#### Text under study
*** Begin section ***
All those who want more than 4 pages for the Boston Globe Book Review section raise your hand. Even 6 pages would be better. This week is promising though. The fiction/non-fiction ratio is the best I’ve ever seen. And they have some interesting choices. Plus a column that brought tears to my eyes. There’s hope for you yet Globe.
We begin with Diane White’s monthly ‘Pop Lit‘ column, where she discusses ‘new light and popular fiction’. ‘Light’ I get, but ‘Popular’ seems like a weird descriptive term for these books. Not that they aren’t popular, but that it seems to say that other books aren’t popular. Anyhoo, she looks at Love Creeps by Amanda Filipacchi, The Twins of Tribeca by Rachel Pine, and Heavens to Betsy by Beth Pattillo. Now the last book happens to have the same title of a book in a series that my sister and I loved growing up—Betsy, Tacy, and Tib by Maud Hart Lovelace. Too bad that’s not the book White is talking about. Her Heavens to Betsy involves a woman minister’s search for love. next, Gail Caldwell returns to the front page with her long review of Nick Hornby’s new A Long Way Down. Caldwell is a great reviewer, and she makes me almost want to read this book (not a Hornby fan I am afraid).
*** End section ***
#### Dataset excerpt
*** Begin section ***
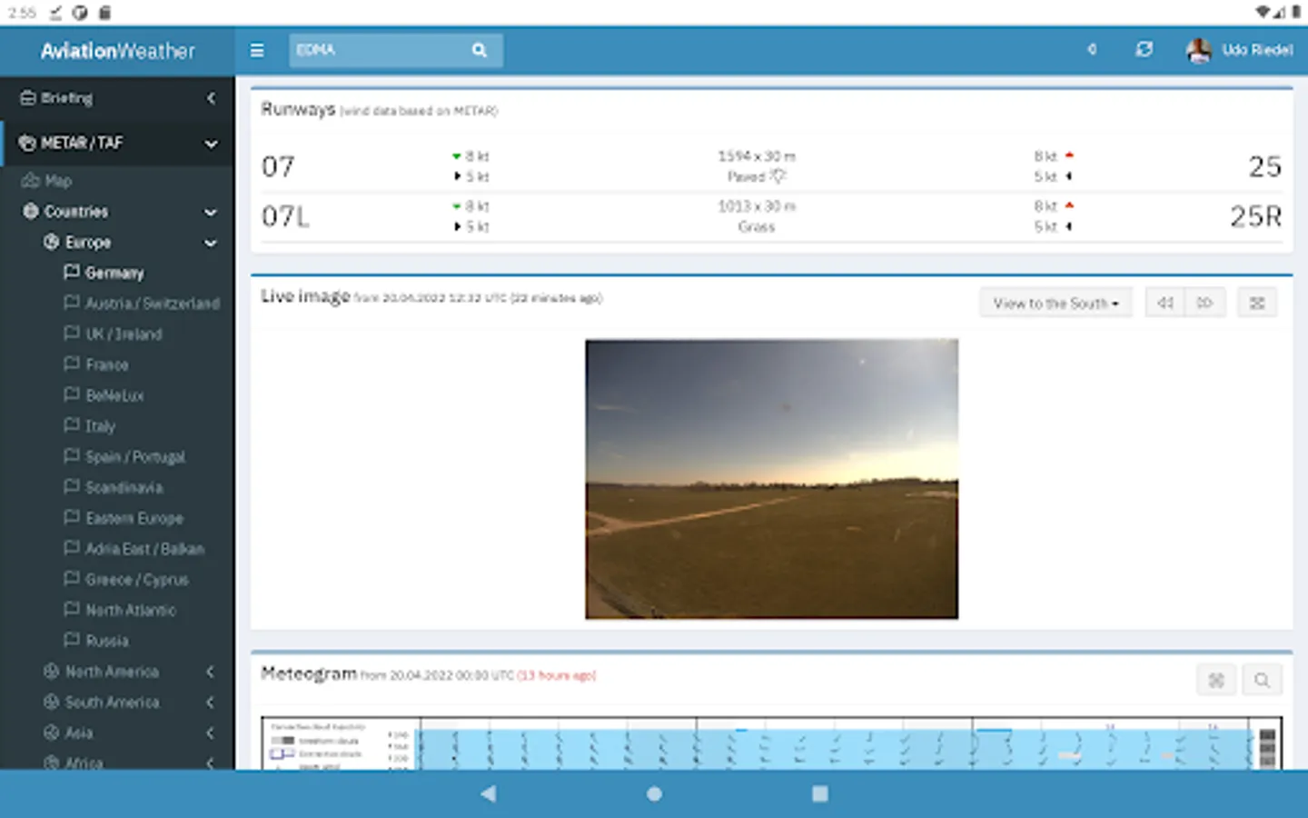Click the EDMA airport search field
The height and width of the screenshot is (818, 1308).
click(377, 51)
*** End section ***
#### Set of tasks
1 - Using the book review post above, decide whether each statement agrees with it. Answer yes or no for each, and quote the words that decide it.
(a) Diane White's "Pop Lit" column runs once a month.
(b) The writer is a fan of Nick Hornby.
(c) The Heavens to Betsy that White discusses is the book by Maud Hart Lovelace.
2 - Turn the paragraph of the book review post that begins "All those who want more than 4 pages" into a short list that keeps its main facts.
3 - According to the book review post, who wrote the front-page review of Nick Hornby's A Long Way Down?

#### Task-by-task results
1 -
(a) Yes: "Diane White’s monthly ‘Pop Lit‘ column"
(b) No: "not a Hornby fan I am afraid"
(c) No: "Too bad that’s not the book White is talking about."

2 -
- The writer wants the Boston Globe Book Review section to be longer than 4 pages, and even 6 would be better.
- This week's section looks promising.
- Its fiction/non-fiction ratio is the best the writer has seen.
- It includes some interesting choices.
- One column brought the writer to tears.
- The writer sees hope for the Globe.

3 - Gail Caldwell